Nesta série de posts, estou revelando o método que mais me ajudou a reduzir o uso do smartphone: substituí-lo por outros dispositivos dedicados.

O rádio leva essa ideia de descentralizar o smartphone ainda mais longe, porque substitui a certeza do streaming pela incerteza daquilo que está tocando ao vivo naquele momento.

No streaming, a gente escolhe tudo. O algoritmo aprende do que gostamos e continua nos entregando mais do mesmo. Mesmo com um iPod, que comentei no post anterior, ainda existe controle — porque fomos nós que colocamos as músicas ali.

O rádio é diferente.

Existe apenas o que está tocando naquele instante.

Você não pode voltar, não pode navegar por uma lista do que já tocou e, mais importante, seu gosto pessoal não decide o que vem em seguida. Isso faz a música parecer um acontecimento — algo que simplesmente acontece — em vez de algo permanentemente disponível, esperando por um clique.

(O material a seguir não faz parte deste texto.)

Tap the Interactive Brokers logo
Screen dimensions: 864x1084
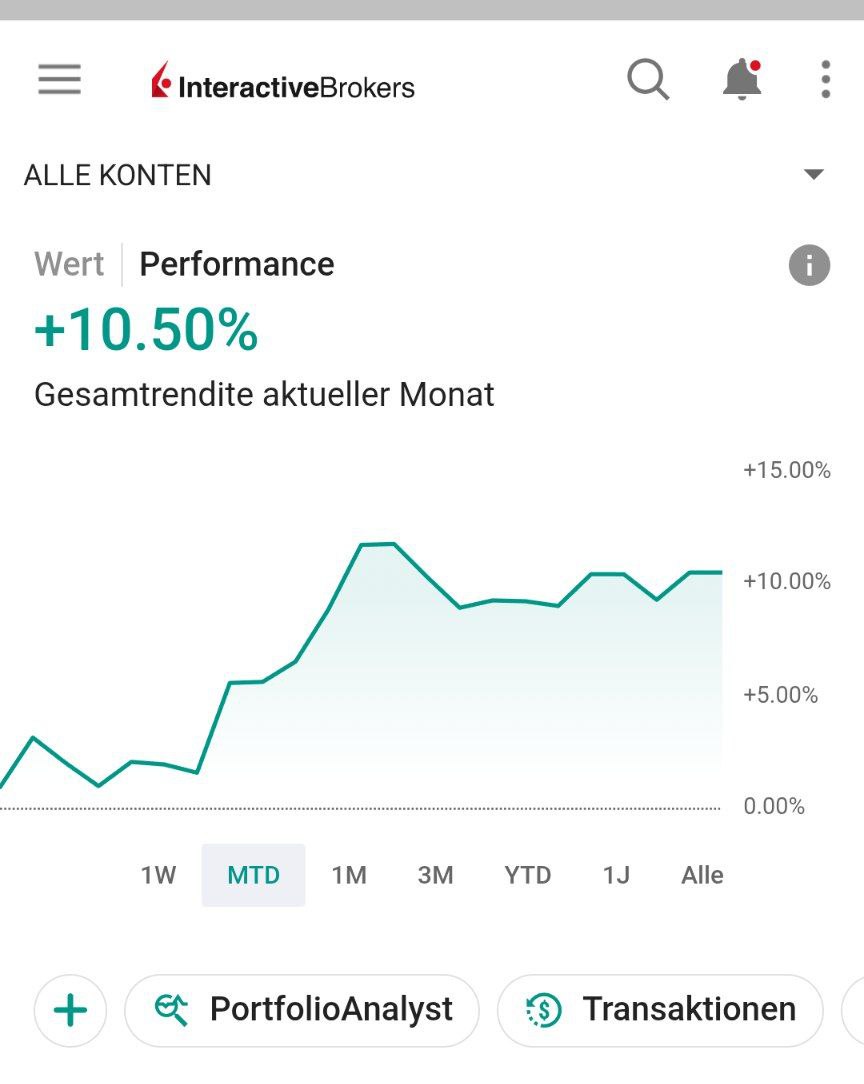tap(283, 84)

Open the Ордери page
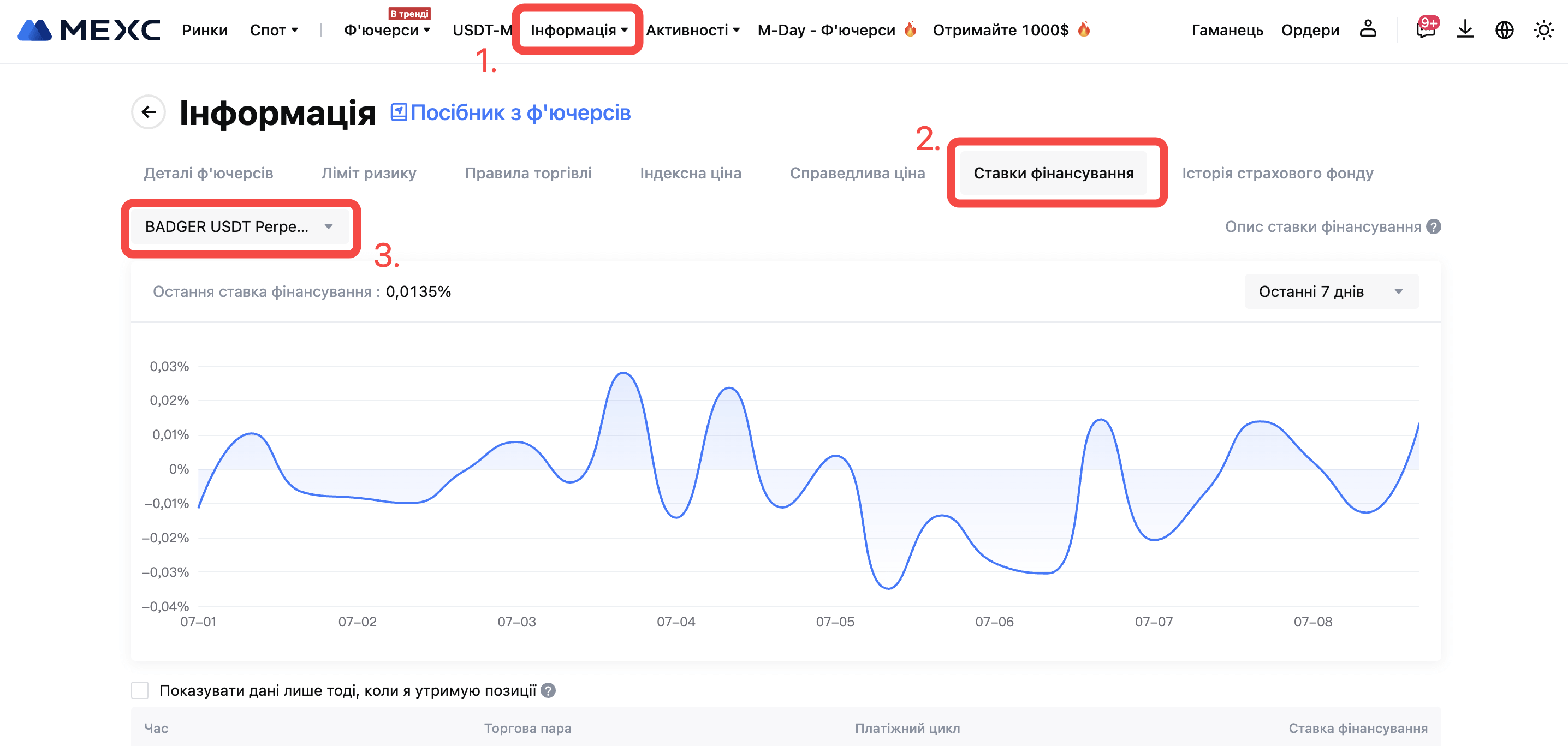tap(1309, 30)
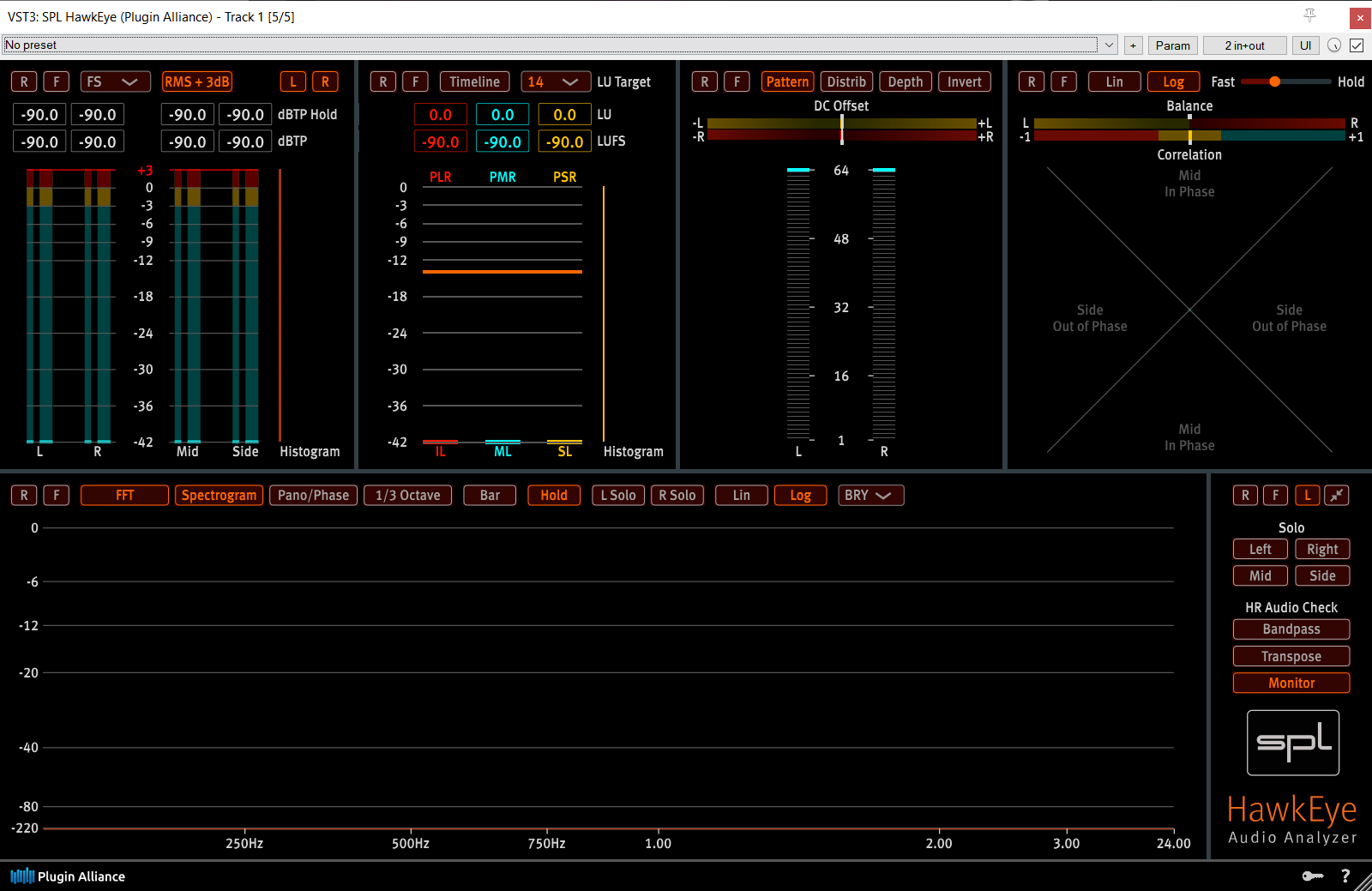Screen dimensions: 1372x891
Task: Click the Param button
Action: coord(1172,45)
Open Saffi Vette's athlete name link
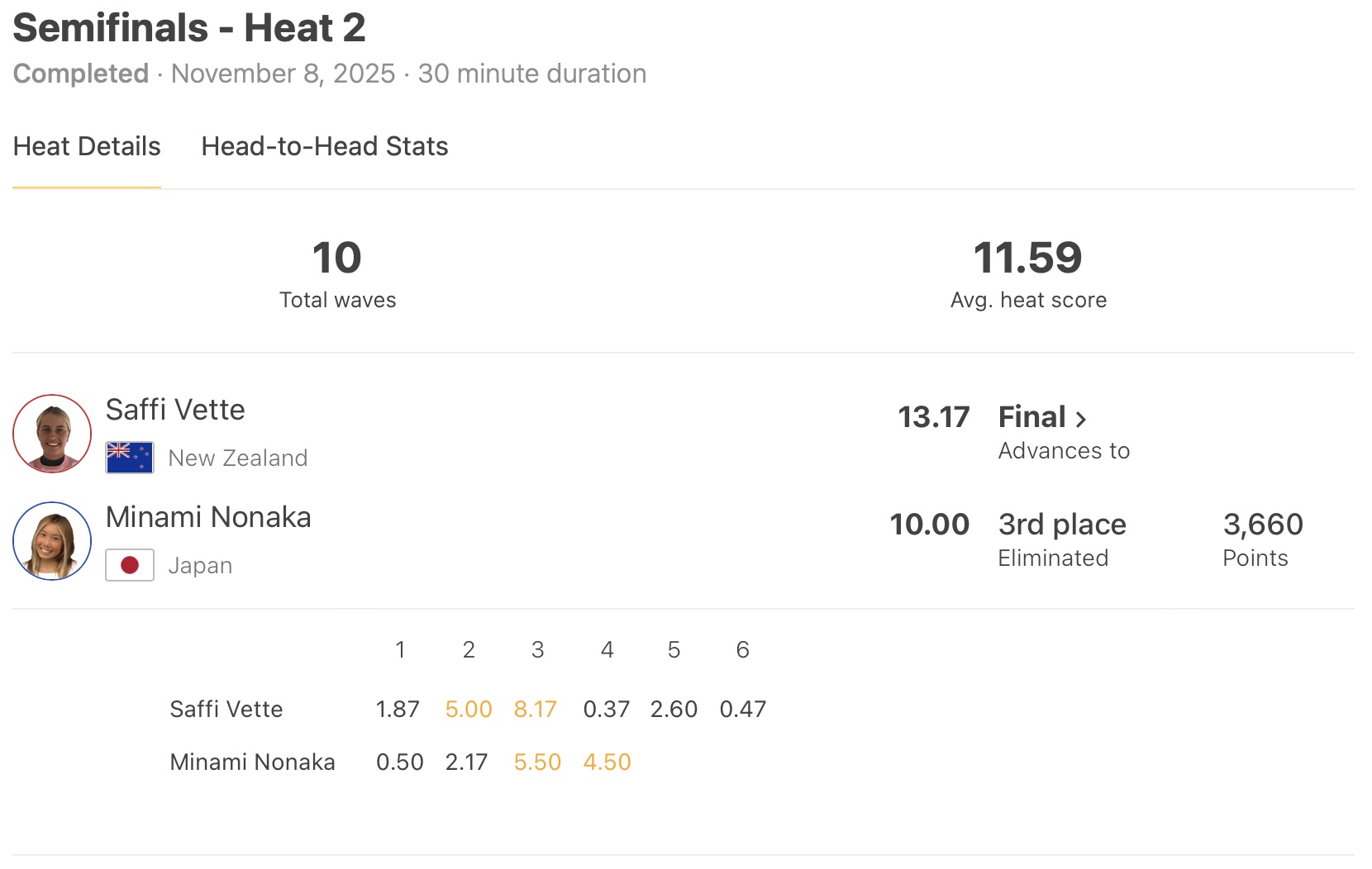This screenshot has width=1372, height=869. point(175,410)
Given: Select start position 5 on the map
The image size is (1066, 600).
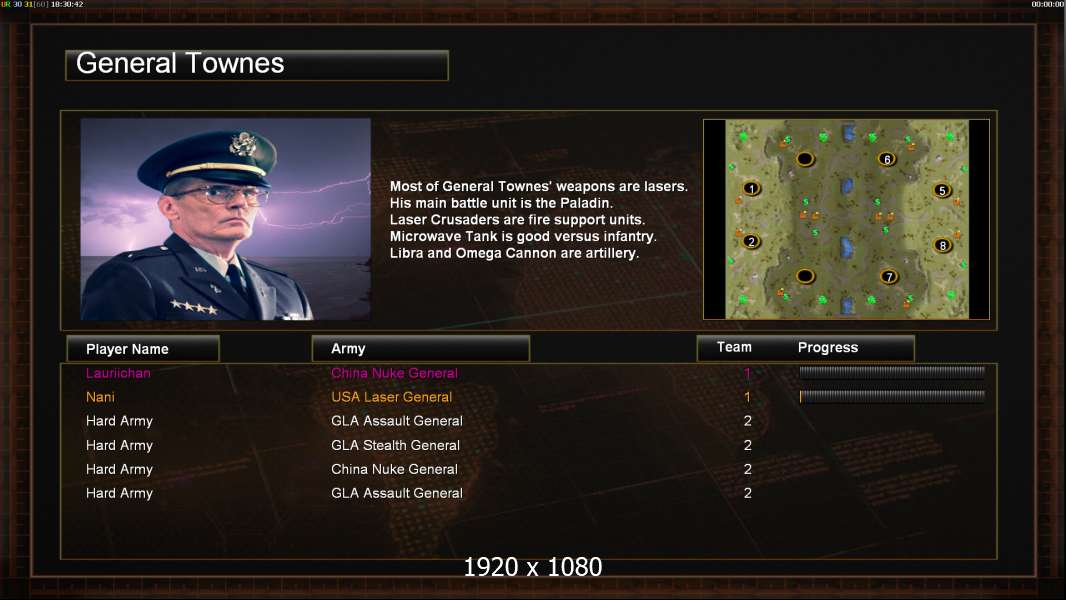Looking at the screenshot, I should pos(942,190).
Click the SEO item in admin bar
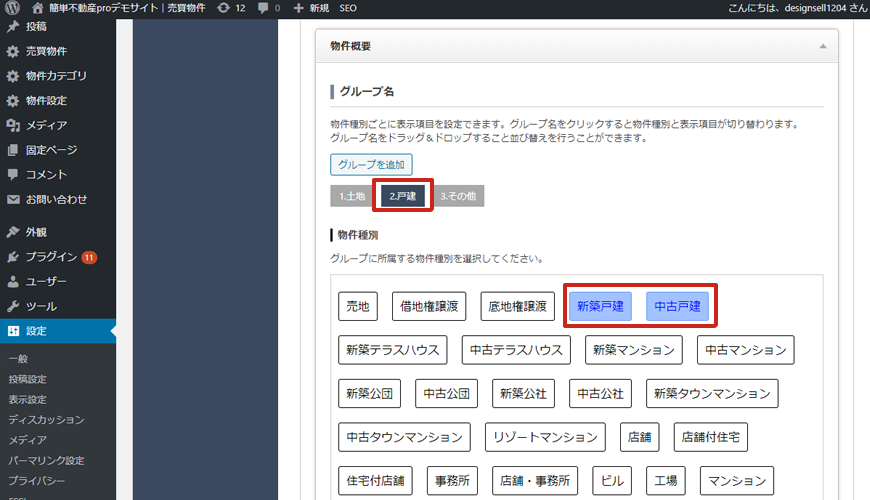The image size is (870, 500). pos(348,8)
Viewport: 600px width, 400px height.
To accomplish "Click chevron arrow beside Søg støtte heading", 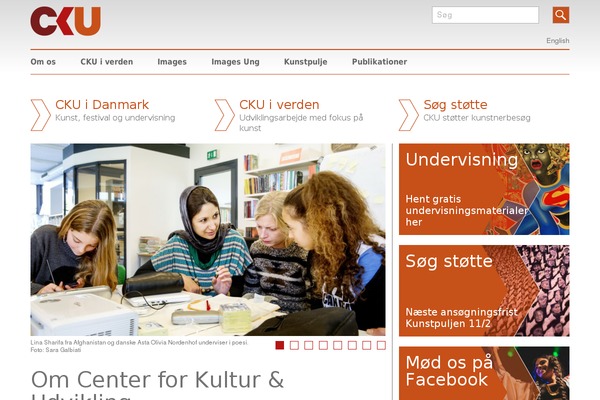I will tap(409, 115).
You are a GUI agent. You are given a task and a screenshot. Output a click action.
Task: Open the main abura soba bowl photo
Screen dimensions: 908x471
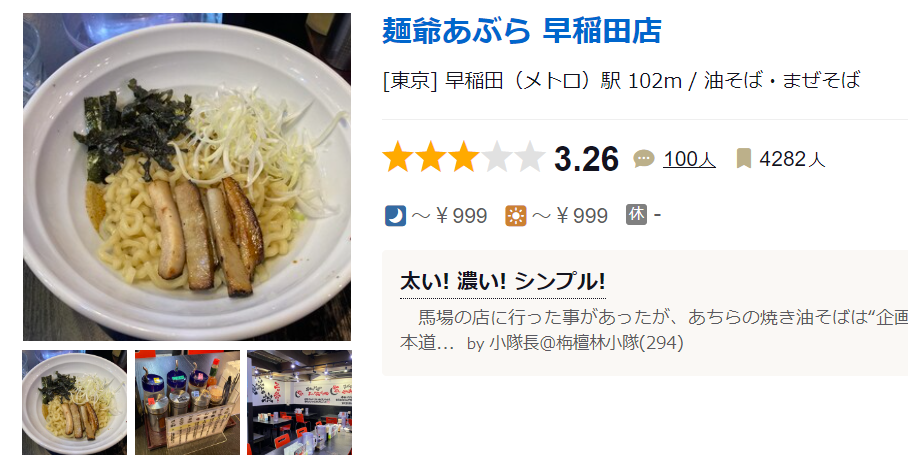tap(187, 177)
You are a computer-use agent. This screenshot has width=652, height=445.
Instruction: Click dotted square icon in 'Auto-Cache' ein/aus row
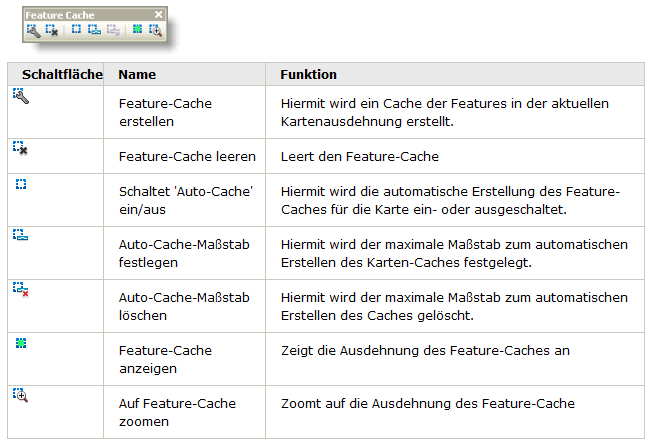tap(20, 185)
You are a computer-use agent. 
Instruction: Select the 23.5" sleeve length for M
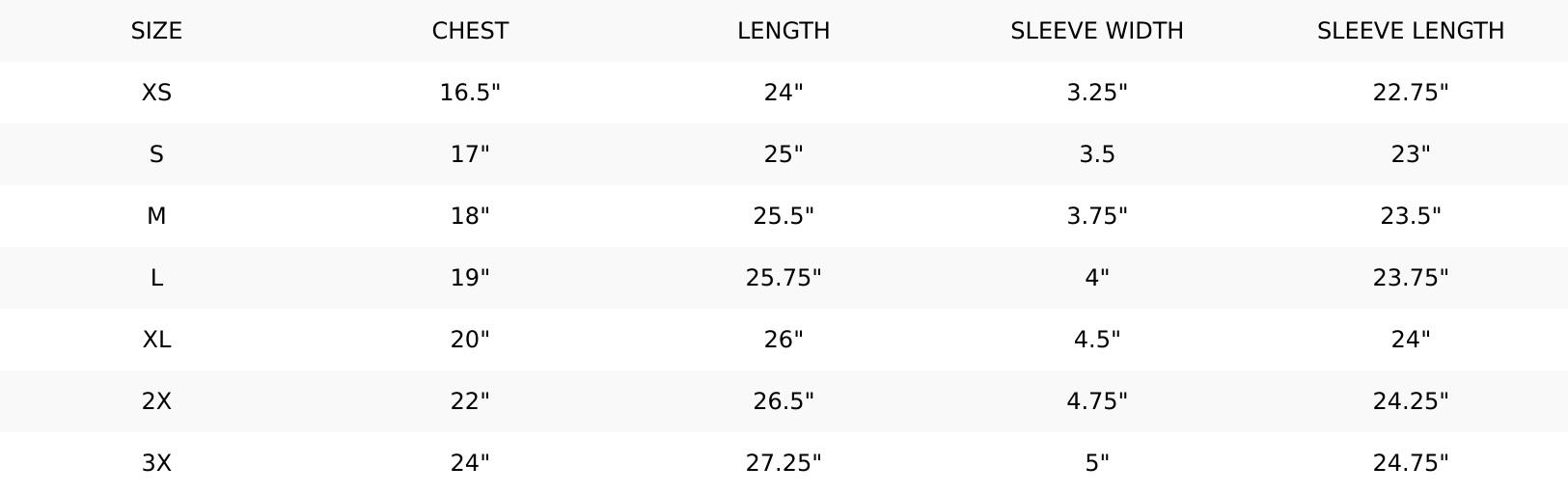tap(1411, 216)
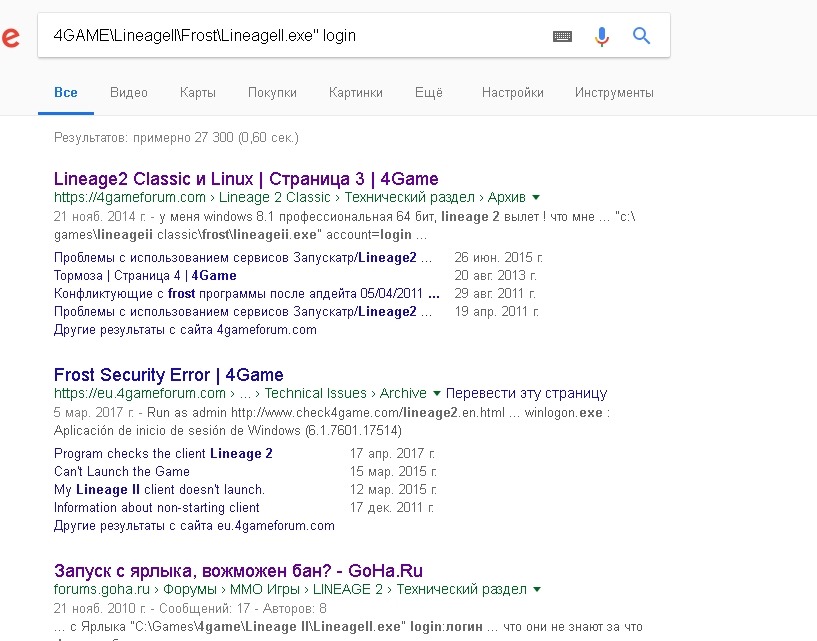Viewport: 817px width, 641px height.
Task: Expand the Ещё dropdown
Action: click(x=428, y=92)
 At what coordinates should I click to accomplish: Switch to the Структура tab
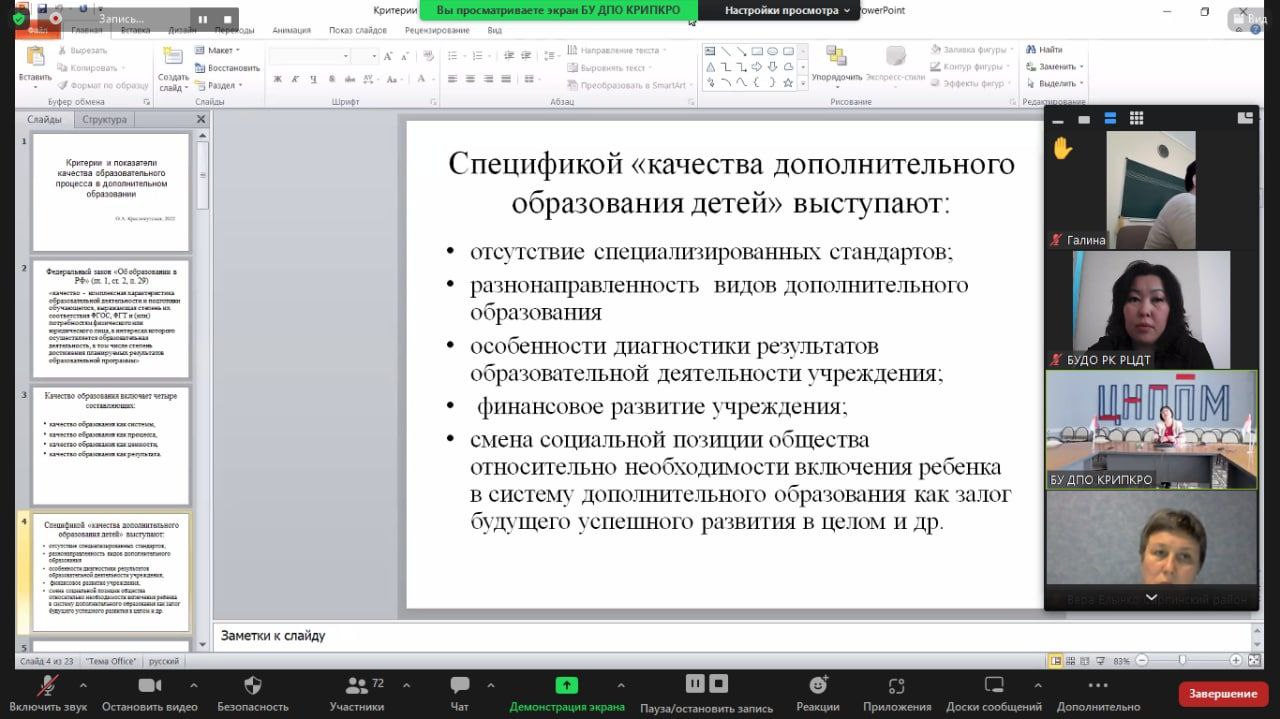tap(105, 120)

Quando tiro a música do smartphone, também removo as notificações, as redes sociais e todas as distrações que vêm junto com ele.

O rádio é mais simples, e tecnicamente inferior em muitos sentidos, mas faz exatamente o que promete. E essa simplicidade reduz a ansiedade que vem de ter escolhas demais o tempo todo. O que inicialmente parece uma perda de controle acaba se tornando um ganho de atenção.

A experiência também se torna mais coletiva, porque outras pessoas estão ouvindo a mesma coisa ao mesmo tempo — sem métricas, sem recomendações personalizadas.

Pessoalmente, eu adoro o jeito como a estática do rádio se espalha pelo ambiente, carregando a sensação de uma tecnologia mais antiga — uma tecnologia que existe independentemente da internet.

P.S. Todos os dias, às 18h, toca Ave Maria, de Johann Sebastian Bach, na 104 FM Natal. Espetacular. Uma das melhores músicas para ouvir no fim da tarde.